2. Highlights are blown out, wonder if pro neg would help recover those. 

Hi Jason, it's morning here in Malaysia. I just put the low light clips I shot the other day on the timeline, when it dawned on me that you were referring to the blown highlights from the light outdoors, not the subjects' faces. :)  There would be no way to recover those, and even Pro Neg does not increase the dynamic range of the camera. In order to save a little more of the background detail, you'd need to shoot F-Log. Even then, that's an enormous difference between shadow and highlight detail. Best to shoot from a different angle to avoid those problems.

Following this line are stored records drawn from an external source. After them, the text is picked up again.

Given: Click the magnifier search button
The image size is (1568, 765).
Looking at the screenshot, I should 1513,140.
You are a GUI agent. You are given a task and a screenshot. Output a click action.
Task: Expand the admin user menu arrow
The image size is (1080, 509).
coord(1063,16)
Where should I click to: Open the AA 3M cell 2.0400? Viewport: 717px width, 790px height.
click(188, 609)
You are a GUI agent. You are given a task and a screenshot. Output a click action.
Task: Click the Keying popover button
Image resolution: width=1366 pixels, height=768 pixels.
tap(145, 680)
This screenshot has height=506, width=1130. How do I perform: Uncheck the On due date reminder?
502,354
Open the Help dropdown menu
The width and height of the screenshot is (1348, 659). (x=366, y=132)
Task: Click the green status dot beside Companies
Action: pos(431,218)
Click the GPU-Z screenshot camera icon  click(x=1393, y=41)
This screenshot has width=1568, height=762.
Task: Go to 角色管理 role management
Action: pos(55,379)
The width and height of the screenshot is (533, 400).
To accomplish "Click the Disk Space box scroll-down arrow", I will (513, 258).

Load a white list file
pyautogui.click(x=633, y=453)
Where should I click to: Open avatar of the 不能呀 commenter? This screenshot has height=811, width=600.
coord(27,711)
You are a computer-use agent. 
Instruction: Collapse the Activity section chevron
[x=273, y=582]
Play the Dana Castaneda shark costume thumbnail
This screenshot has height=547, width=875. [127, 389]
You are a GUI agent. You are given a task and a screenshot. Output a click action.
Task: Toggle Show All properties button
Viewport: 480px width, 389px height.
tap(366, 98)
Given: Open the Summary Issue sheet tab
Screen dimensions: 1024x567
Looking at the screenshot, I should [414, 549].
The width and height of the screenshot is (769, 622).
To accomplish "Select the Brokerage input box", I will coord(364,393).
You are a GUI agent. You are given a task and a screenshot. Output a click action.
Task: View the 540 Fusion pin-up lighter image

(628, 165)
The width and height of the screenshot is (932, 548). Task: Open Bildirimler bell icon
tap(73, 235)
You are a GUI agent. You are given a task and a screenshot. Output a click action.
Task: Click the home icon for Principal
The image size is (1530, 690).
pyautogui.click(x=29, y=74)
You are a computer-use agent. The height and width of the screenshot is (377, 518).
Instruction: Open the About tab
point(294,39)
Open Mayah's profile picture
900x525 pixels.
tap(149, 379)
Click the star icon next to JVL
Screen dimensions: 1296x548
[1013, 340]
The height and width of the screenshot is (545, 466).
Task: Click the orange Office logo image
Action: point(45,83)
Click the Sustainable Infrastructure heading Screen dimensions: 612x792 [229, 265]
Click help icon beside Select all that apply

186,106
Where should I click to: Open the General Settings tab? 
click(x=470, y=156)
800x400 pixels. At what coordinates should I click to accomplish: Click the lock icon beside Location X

The reason I shot against bright light is because in low light situations, there are often light sources facing directly at the lens, and I wanted to see how the lens handled that. With my GH4, some lenses would produce awful veiling flare, for example, the 12-35mm f/2.8, as a result of insufficient lens coatings, which is one reason I've been waiting for Sigma to release a fast, wide u4/3 prime. Wide angles are particularly prone to this problem, because of their angle of view. BTW, I know I've said this before, and it's mentioned in Max Yuryev's review: ISO 6400 is not ISO 6400. Sony's low light monsters will be brighter at ISO 6400 than either the Panasonic or Fuji cameras. I went digging around for information on how ISO figures are reached, and learned that there are no fewer than three methods Japanese manufacturers use, as well as a fourth one, if you include marketing shenanigans. :) From the late 1800s up until the digital era, there were as many as ten different ways to measure light sensitivity. Some film manufacturers could put BLAHBLAH 1600 on their box of film, when in reality it was 400, and it wouldn't be fibbing, because they didn't say ASA or ISO.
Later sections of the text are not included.